Is Saudi Output Cut a Response to U.S. Oil Boom?

  • 25 Jan 2013
  • By Petromatrix GmbH
  • Topics: Energy

Reduction a Surprise Given Iran Sanctions

Some want but can't; some can but won't -- This is how we can best describe the current OPEC crude supplies, according to Petromatrix GmbH, a Switzerland-based consultant.

Saudi Arabia's production in December was down about 800,000 barrels compared with the same month in 2011, a decline similar to that of Iran, which has been hindered by sanctions over its nuclear program.

This could be surprising, "given that Saudi Arabia was supposed to be the supply cushion to replace the lost Iranian barrels," Petromatrix said in a recent report. "But it highlights the fact that there is not enough room in global demand to accommodate both an increase of production from other OPEC countries and from the U.S. without a negative price impact."

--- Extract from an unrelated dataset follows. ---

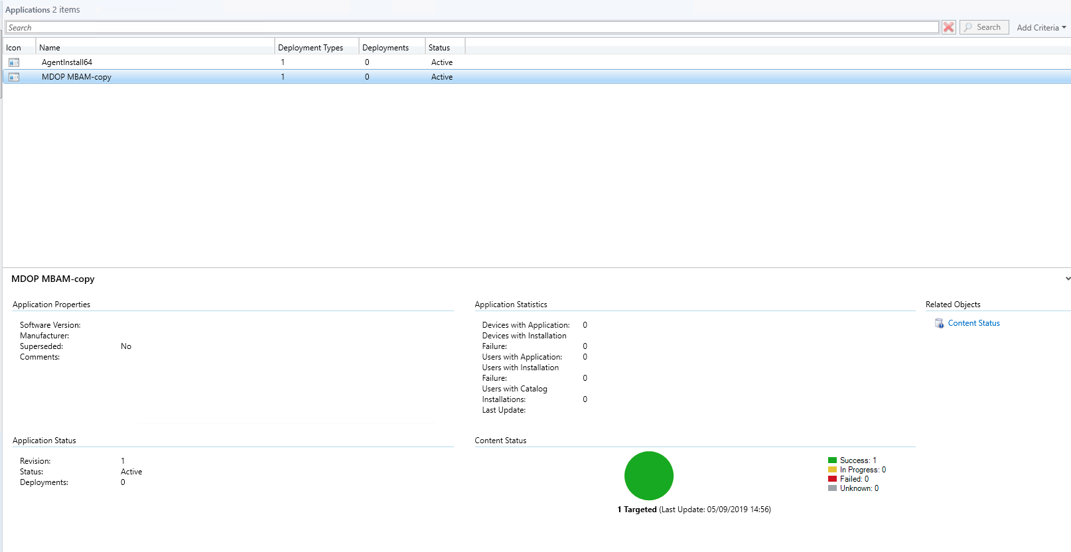The image size is (1071, 552).
Task: Click inside the Search text field
Action: (x=471, y=28)
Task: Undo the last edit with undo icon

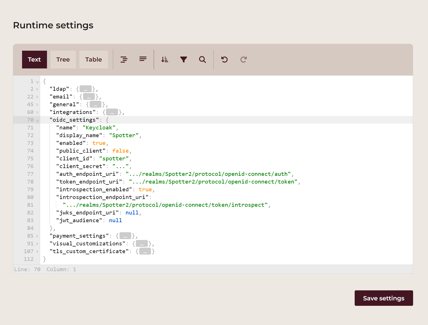Action: point(224,59)
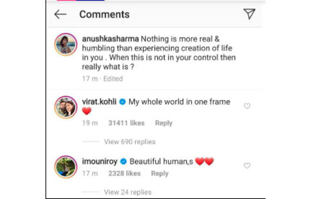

Saudi Arabia does not like to be described as managing supplies to manage prices, and therefore was quick to explain that the December decline was a function of a seasonal drop in domestic and international demand, and not due to a willingness to control prices. Still, this raises the question of why Saudi Arabia would be cutting output when the world is still trying to enforce tougher sanctions against Iran, Petromatrix said.